**Exercise objective:** Resume the passage about the art season at the Domaine de Chaumont-sur-Loire, picking up after its final sentence.

Passage START

A royal setting for contemporary art
About the 15th anniversary of the Art Season at the Domaine de Chaumont-sur-Loire, to be seen until 30 October.
We have already spoken to you about the Domaine des Etangs, this dreamy place nestled in Massignac, in the Charente region of France, which is vibrant with the care taken to protect its ecosystem as well as the installation of contemporary works of art in the middle of nature. In the same category of places that encourage you to slow down and where it is so good to stroll in the summer, the Domaine de Chaumont-sur-Loire. Another magical place where you just want to stroll around and meditate on each work of art that makes sense with its environment, created especially by contemporary artists from around the world. But also to marvel at nature in its simplest form, or to dream of a sumptuous historical heritage. Although this ancient fortress was built around the year 1000 to guard the border between the counties of Blois and Anjou, the castle owes its current appearance mainly to Diane de Poitiers, who lived there in the 16th century thanks to the generosity of Catherine de Médicis, although there is nothing to stop us from imagining the sumptuous receptions that the Princess de Broglie organised there in the 19th century.

Passage END
Recorded information START

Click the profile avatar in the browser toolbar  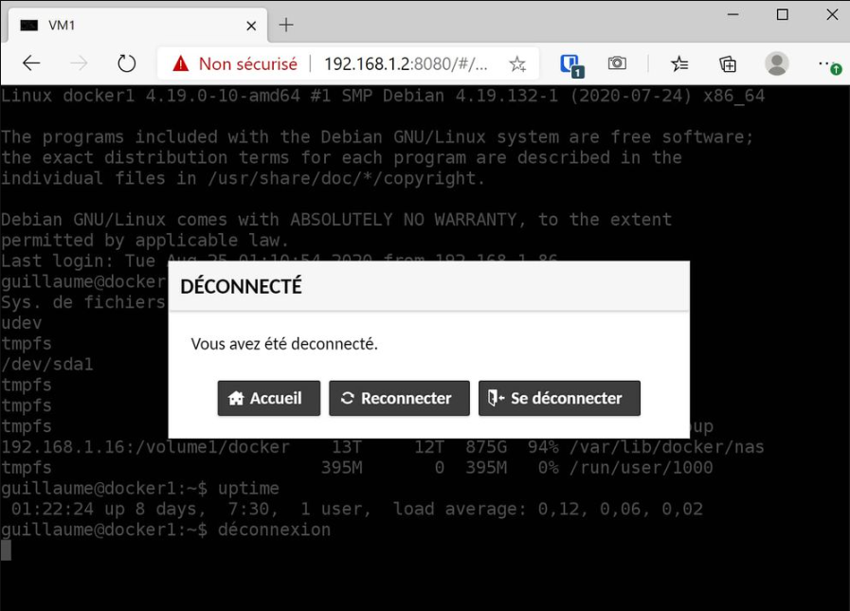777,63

Recorded information END
Recorded information START

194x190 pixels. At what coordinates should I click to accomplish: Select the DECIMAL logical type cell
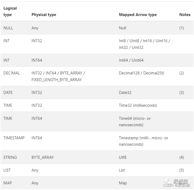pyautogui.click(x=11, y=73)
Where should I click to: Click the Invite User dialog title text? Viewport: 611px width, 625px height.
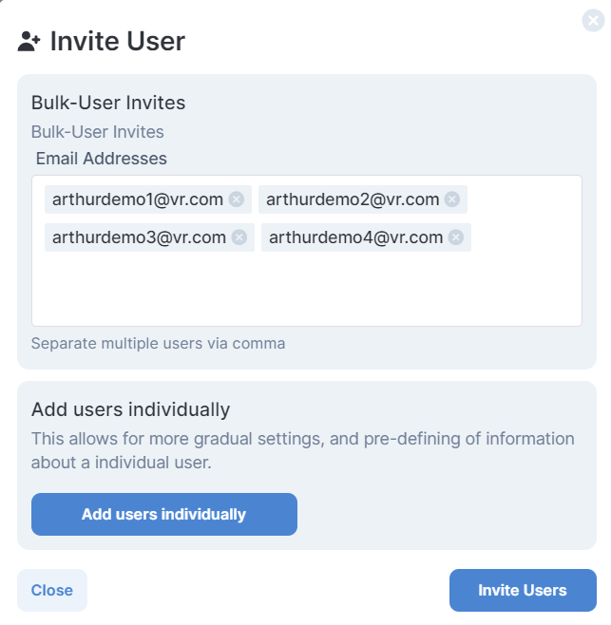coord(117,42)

Recorded information END

**The answer:**
No less than fifteen exhibitions and installations are being held this summer at the Domaine de Chaumont-sur-Loire, which is celebrating the fifteenth anniversary of its Art Season. Chantal Colleu-Dumond, the director of the estate and curator of the exhibition, has chosen to devote a very fine retrospective to Jean Le Gac, entitled "En plein air", which will be displayed in nine rooms of the château. It was time to shine the spotlight on the "narrative work" of this painter and poet, born in 1936 and so often kept in the shadows. "Too few people know his work, which is nevertheless fascinating and deserves a major retrospective", wrote Daniel Templon in his autobiography after having exhibited Jean Le Gac in his art gallery between 1979 and 2004. Chantal Colleu-Dumond has now taken on this task.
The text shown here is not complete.